Jo-Jo and the Chambermaid

In 1910 it seems that a husband was legally responsible for the slanderous words uttered by his wife, which is why Mr J found himself as a defendant in a slander case brought at Glamorgan Assizes by a former employee of his Llandrindod hotel.

The plaintiff, 25 year old Miss L, owed her French surname not to Paris but to her Jersey born father. Infact she was from Brynmelin in Swansea. Mary, the hotel management insisted on calling her Edith, had something of a chequered past, having been dismissed from previous posts for dishonesty. Still Mr J, a prominent Liberal politician in the county, had given the girl a second chance, although, no doubt, his wife kept a watchful eye on the new recruit.

One permanent resident of the hotel was the talented Mr B. He had previously been engaged to Mr J's daughter but she had tragically died. A favourite of the maids who christened him Jo-Jo, the young but sickly Mr B was manager of the town's Electric Light Company and chairman of its Steam Laundry Company.

One evening Mrs J suspected that Mr B was entertaining Miss L in his room and barged in, conducting a search by looking under the bed and in the wardrobe. Finding nothing Mrs J went to look for Miss L, only to catch a glimpse of the errant maid leaving the room she had just examined. Accusations were levelled and the maid dismissed from her employment. This it was that led the blameless Mr J and his accusatory spouse to be sat in Cardiff while the hotel's dirty washing was displayed before a courtroom audience populated, the papers sniggered, by a large number of ministers of religion.

Yes, said one witness, a couple of the maids at the hotel, let's call it Hill Breeze, did spend time in guests' rooms of an evening. Maggie and Hetty and Polly gave evidence that favoured their mistress, while Miss L's employment history was dissected by the hotel owners' counsel, the MP for Carmarthenshire East and the MP for Anglesey - I did mention that Mr J was a prominent local Liberal. Mind you the maid (a labourer's daughter, so hardly wealthy) was represented by a KC. It makes one think that there may have been some political skulduggery afoot.

Indeed it was the maid's counsel who won the day, producing a medical certificate which confirmed that Miss L was ........ well the newspapers didn't spell it out. In the light of this revelation Mrs J was forced to concede that her suspicions must have been ill-founded. Verdict £100 and costs to the plaintiff.

Nothing in the Papers

I bought this book - it's a general history of Britain up to the present day - a few years ago and I'd happily pass it on to Oxfam except for the fact I wouldn't want the unsuspecting to read nonsense like this:

"If she could speak, would her words be in Old English - a Germanic language - rather than the Gaelic and Latin used by the townspeople of Roman Dorchester."

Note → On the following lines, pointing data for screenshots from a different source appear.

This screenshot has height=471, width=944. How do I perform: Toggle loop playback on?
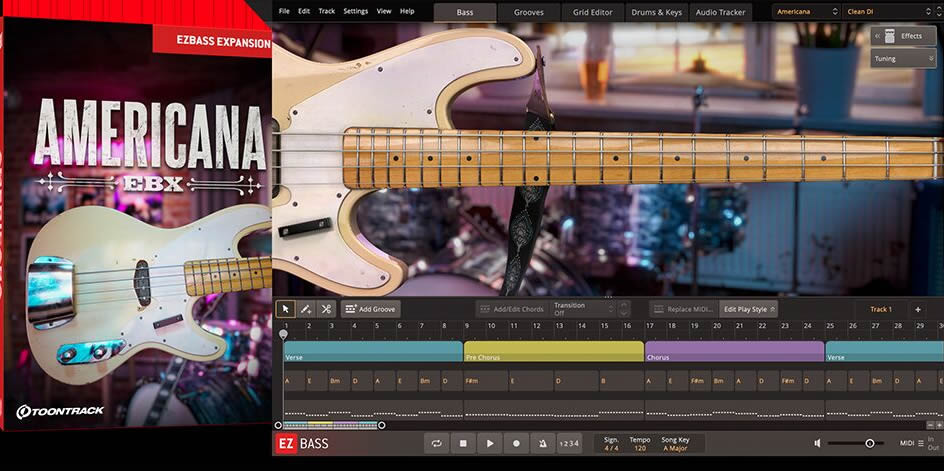pyautogui.click(x=436, y=443)
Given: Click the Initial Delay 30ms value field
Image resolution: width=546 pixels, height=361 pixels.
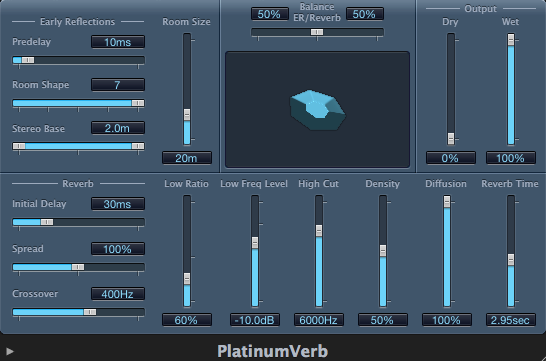Looking at the screenshot, I should tap(118, 204).
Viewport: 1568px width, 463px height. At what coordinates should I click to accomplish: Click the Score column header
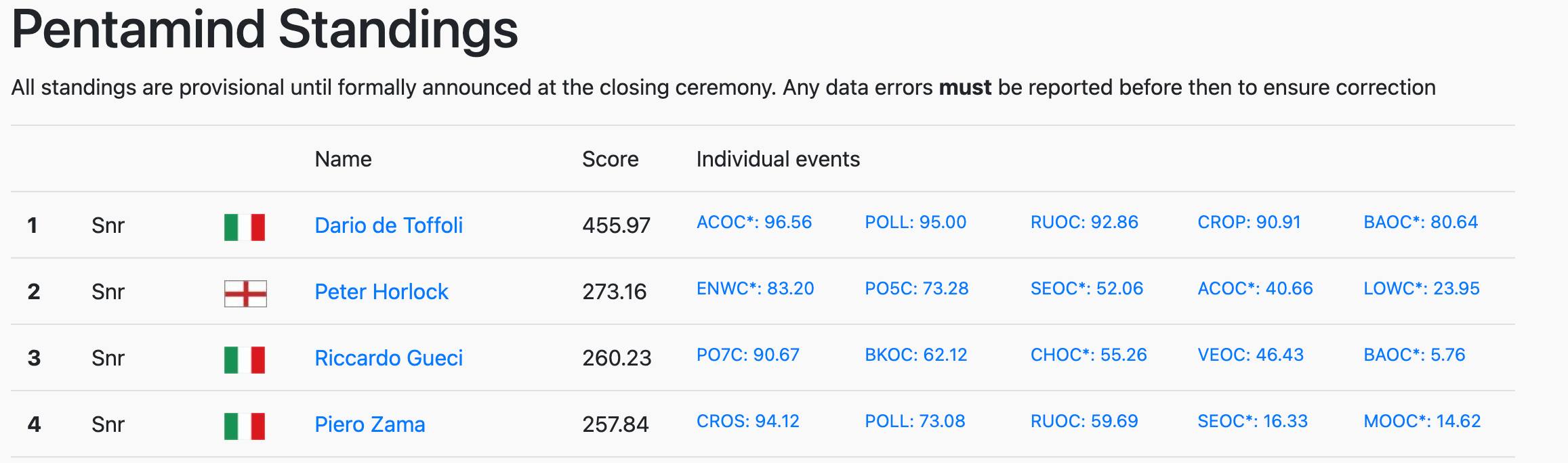pyautogui.click(x=611, y=159)
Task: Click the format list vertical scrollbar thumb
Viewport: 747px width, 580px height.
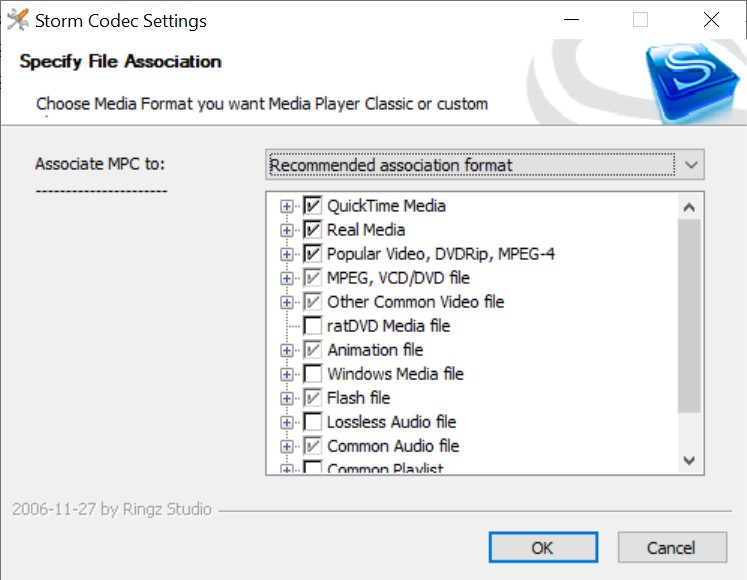Action: coord(689,315)
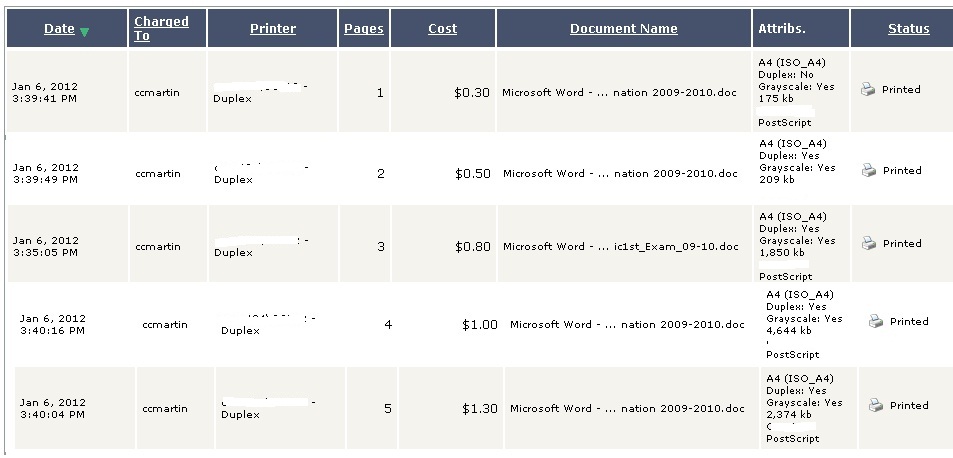Screen dimensions: 953x458
Task: Sort by Printer column header
Action: tap(273, 29)
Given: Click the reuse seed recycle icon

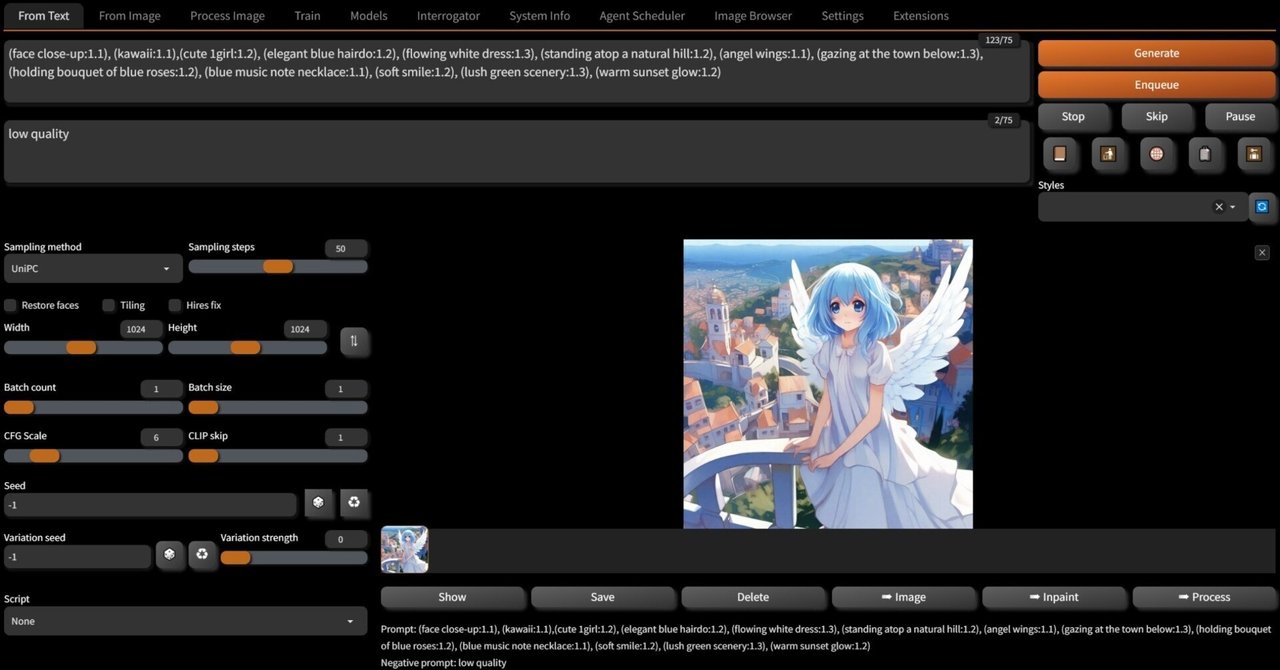Looking at the screenshot, I should click(x=354, y=503).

It isn't an isolated example of the author - he was Chief Archaeologist with English Heritage - using Gaelic when he means Brythonic, the ancestral language of Welsh not Irish.

According to the Sunday Times this "massively informative" volume will help cure "our current identity crisis." If the English do have an identity crisis it might help if widely held prejudices be put aside and the Welsh/British contribution to their history be given a little more consideration.

All in all a book that suggests that archaeologists should stick to bonekicking.

Moving on .......... There are those who believe that the 15C bard Llawdden comes from Loughor while others maintain he was from Machynlleth. I think I'm correct in saying that the earliest manuscript reference to his origins says he was Maelienydd, which later went to contribute much of modern day Radnorshire. Certainly there is agreement that his poems show that he lived here, possibly in Cefnllys. It seems that Llawdden was a very rare Welsh forename, and here's an example from 16C Radnorshire. It's from the 1546 Lay Subsidy for that part of Llanddewi Ystradenni parish in Knighton hundred: Llowthen ap David. It's Lloyden in the 1543 version and in the Radnorshire Society's index to the Lay Subsidy, so I guess it could get overlooked. Who knows, maybe a grandson of the bard.

Saturday, October 22, 2011

Hwntws or Gogs (part One)

If the Welsh dialect of St Harmon and Cwmteuddwr was similar to that of neighbouring Montgomeryshire and the lost dialects of places like Glasbury and Boughrood were similar to close at hand Breconshire parishes such as Talgarth, then somewhere within Radnorshire, south must have met with north.

As far as I know the dialectologists never managed to get hold of a speaker of Radnorian Welsh from the Rhayader area, even though some, doubtless as rare and unnoticed as pine martens, must have lived on well into the 20C. Fat chance of them interviewing folk who lived in parishes where Welsh had disappeared by the 19C then.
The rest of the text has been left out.